= Sir Christèmas =

British Christmas carol

"Sir Christèmas" (or Sir Christëmas) is a traditional English Christmas carol. The song's lyrics and melody are by an unknown author, with the first record of the song in the Ritson Manuscript, dating the song to some point before 1510.

==Words==
Unlike in modern English, "Christëmas" is pronounced in this carol with three syllables rather than two.

The following are the opening lyrics as attributed to Richard Smart, Rector of Plymtree, Devon between 1435 and 1477:

- 1
Nowell, Nowell, Nowell, Nowell,
’Who is there that singeth so?’
’I am here, Sir Christëmas.’
’Welcome, my lord Christëmas,
Welcome to us all, both more and less
Come near, Nowell!’

==Musical settings==

An early contemporary setting is that of the Australian composer Arthur Benjamin, published in 1941. His arrangement is for SATB without accompaniment.

A setting was made by the Welsh composer William Mathias in 1971 for SATB and organ/brass/orchestra.
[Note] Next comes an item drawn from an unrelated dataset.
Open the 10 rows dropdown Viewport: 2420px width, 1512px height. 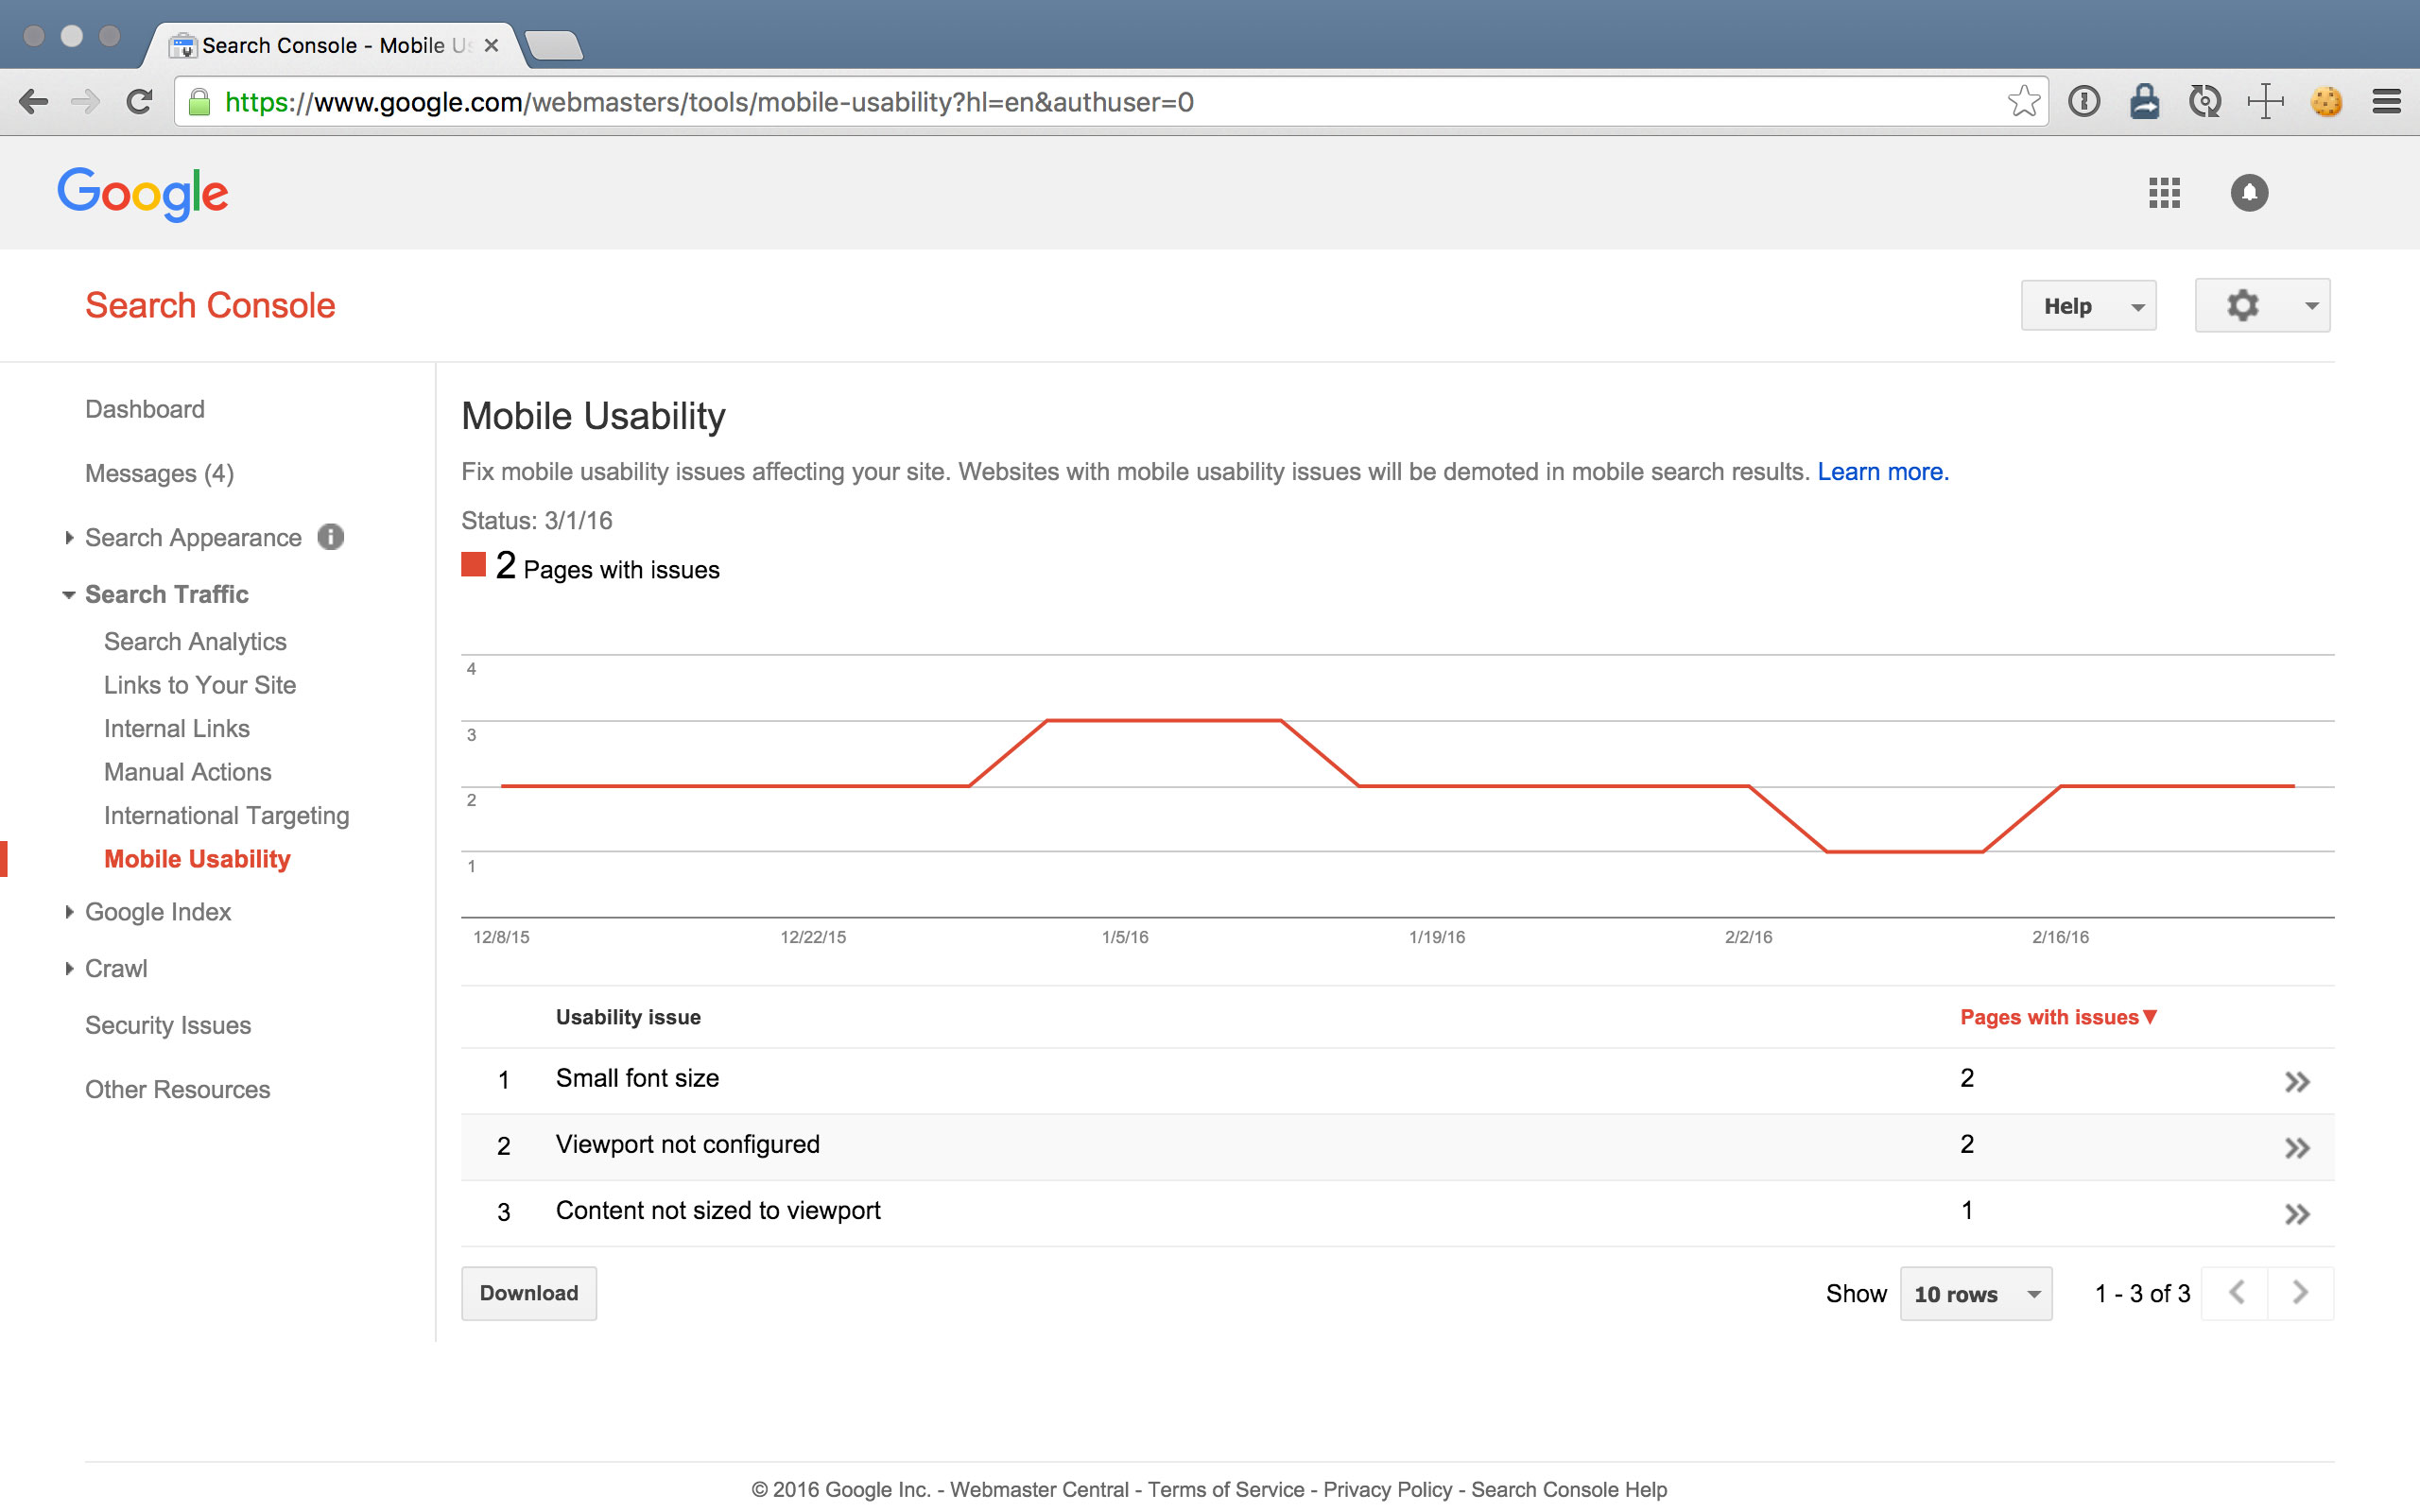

Another setting was written by Thomas Yeakle in 1972 for SATB, harp and woodwind, advisedly a krummhorn.

In 1987, Derek Holman composed a setting of this carol and seven other Christmas-related English texts from the same period, giving the title "Sir Christèmas" to the whole sequence of carols. Written for and premiered by the Canadian Children's Opera Chorus, the work is for treble choir and a five-member instrumental ensemble (flute, cello, harp, piano and percussion) -- though the composer also sanctioned performance with piano as the sole accompaniment, the pianist playing the reduction in the published choral score.